## [The input]

....................

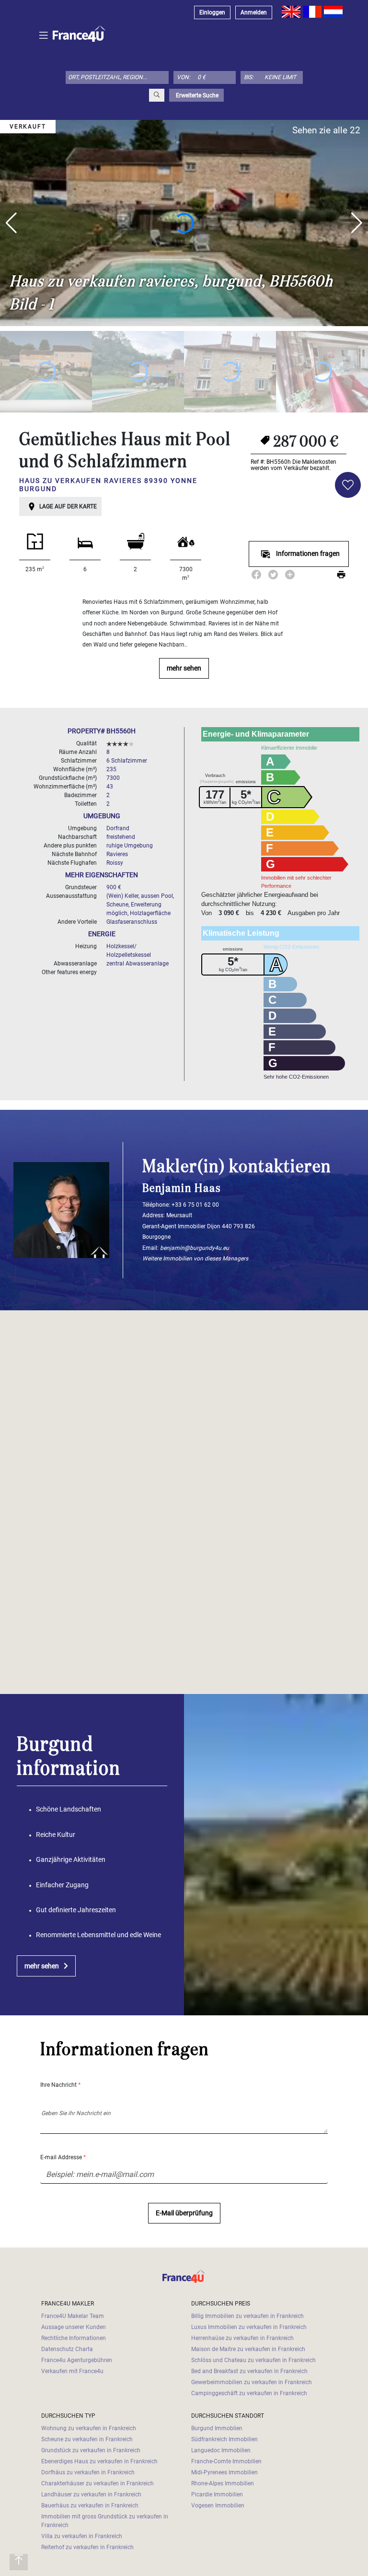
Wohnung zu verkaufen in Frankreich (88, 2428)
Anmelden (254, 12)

....................

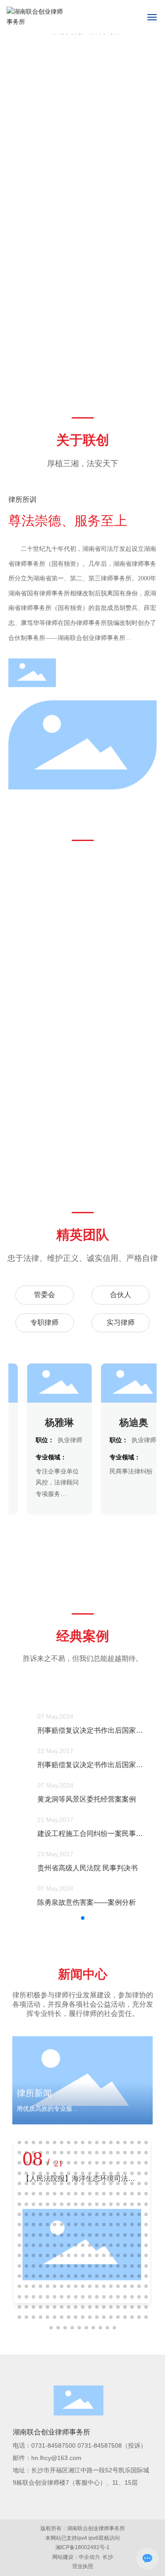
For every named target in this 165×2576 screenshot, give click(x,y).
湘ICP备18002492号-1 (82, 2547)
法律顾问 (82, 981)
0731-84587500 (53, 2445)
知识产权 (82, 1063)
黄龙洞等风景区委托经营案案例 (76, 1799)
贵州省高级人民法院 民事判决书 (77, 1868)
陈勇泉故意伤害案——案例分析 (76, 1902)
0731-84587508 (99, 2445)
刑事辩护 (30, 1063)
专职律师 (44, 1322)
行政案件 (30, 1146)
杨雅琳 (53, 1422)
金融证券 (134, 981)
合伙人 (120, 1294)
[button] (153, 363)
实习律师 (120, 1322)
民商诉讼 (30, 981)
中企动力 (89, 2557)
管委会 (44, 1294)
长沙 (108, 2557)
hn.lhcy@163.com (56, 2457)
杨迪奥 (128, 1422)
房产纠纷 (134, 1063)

....................

Retype the entries above exactly, but only from the line containing "0731-84587508 (99, 2445)" through the line containing "房产纠纷 (134, 1063)", both included.

0731-84587508 (99, 2445)
刑事辩护 (30, 1063)
专职律师 (44, 1322)
行政案件 (30, 1146)
杨雅琳 (53, 1422)
金融证券 (134, 981)
合伙人 (120, 1294)
[button] (153, 363)
实习律师 (120, 1322)
民商诉讼 (30, 981)
中企动力 (89, 2557)
管委会 (44, 1294)
长沙 (108, 2557)
hn.lhcy@163.com (56, 2457)
杨迪奥 (128, 1422)
房产纠纷 (134, 1063)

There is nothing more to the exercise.